■ Direction 1
Reproduce everything in the profile of Steve Clemons from "Clemons, a 48-year-old" down to "of Southern California.", copying that passage without alteration.
■ Direction 2
According to the profile of Steve Clemons, in what year did he start his blog, and with whom?
+++ Selection +++
Steve Clemons reads a lot. He’s never fully caught up on the thousands of e-mails he gets daily and he’s inundated with what he calls a “gusher” of information. But it’s part of what gives his blog, the Washington Note, its sharp edge and keeps him in demand as a commentator on cable news.
“It’s constant and I do a pretty good job of keeping up with it, absorbing information quickly,” he says. “So the chances are high that I will know an angle or a twist to ask about. You gotta be informed — that’s a big part of it. If not, you’ll be derivative.”
Clemons started his blog with his friend Josh Marshall in 2004 as an outlet for his dual passion of foreign policy and economic “stuff,” that he wasn’t doing much with at his day job as a senior fellow at the American Strategy Program at the New America Foundation, a centrist think tank he co-founded 12 years ago. He got on the national radar quickly and was named a blog favorite this year by Time magazine. A well-timed scoop in 2006 about former United Nations Ambassador John Bolton and a cancelled hearing earned him more than 6 million hits in a single day.
Clemons, a 48-year-old Bartlesville, Okla., native, has been in Washington 16 years. Before that, he spent 14 years in Los Angeles where he directed the Japan America Society of Southern California.
His philosophy on being openly gay is, “I don’t shy away from it, but I don’t wear it on my sleeve either.”
He and his partner, Andrew Oros, have been together 19 years and live in Dupont Circle with their dog, Oakley, a Weimaraner.
+++ Source material +++
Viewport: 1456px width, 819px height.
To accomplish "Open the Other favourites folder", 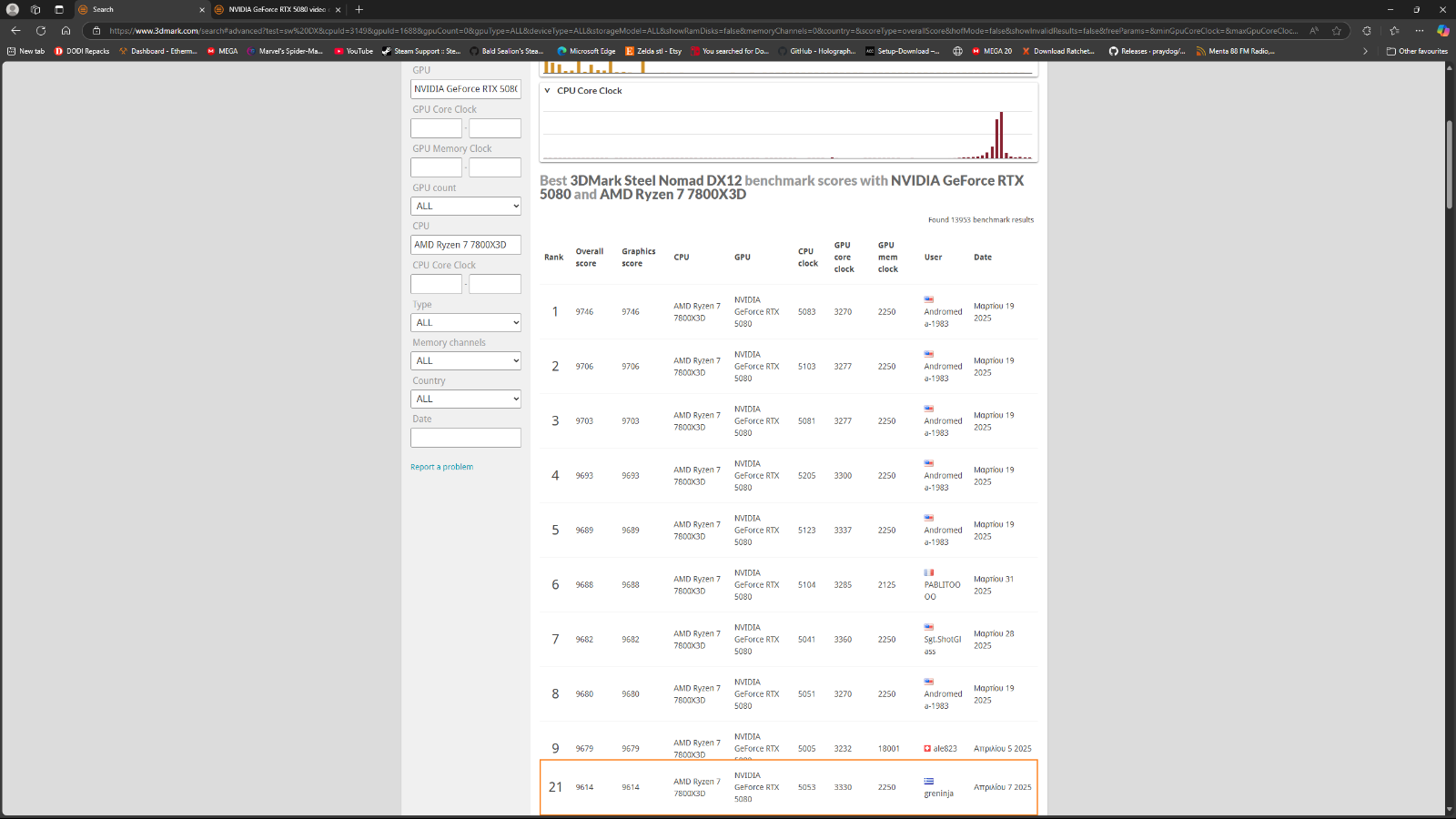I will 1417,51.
+++
■ Output 1
Clemons, a 48-year-old Bartlesville, Okla., native, has been in Washington 16 years. Before that, he spent 14 years in Los Angeles where he directed the Japan America Society of Southern California.

■ Output 2
He started it in 2004 with his friend Josh Marshall.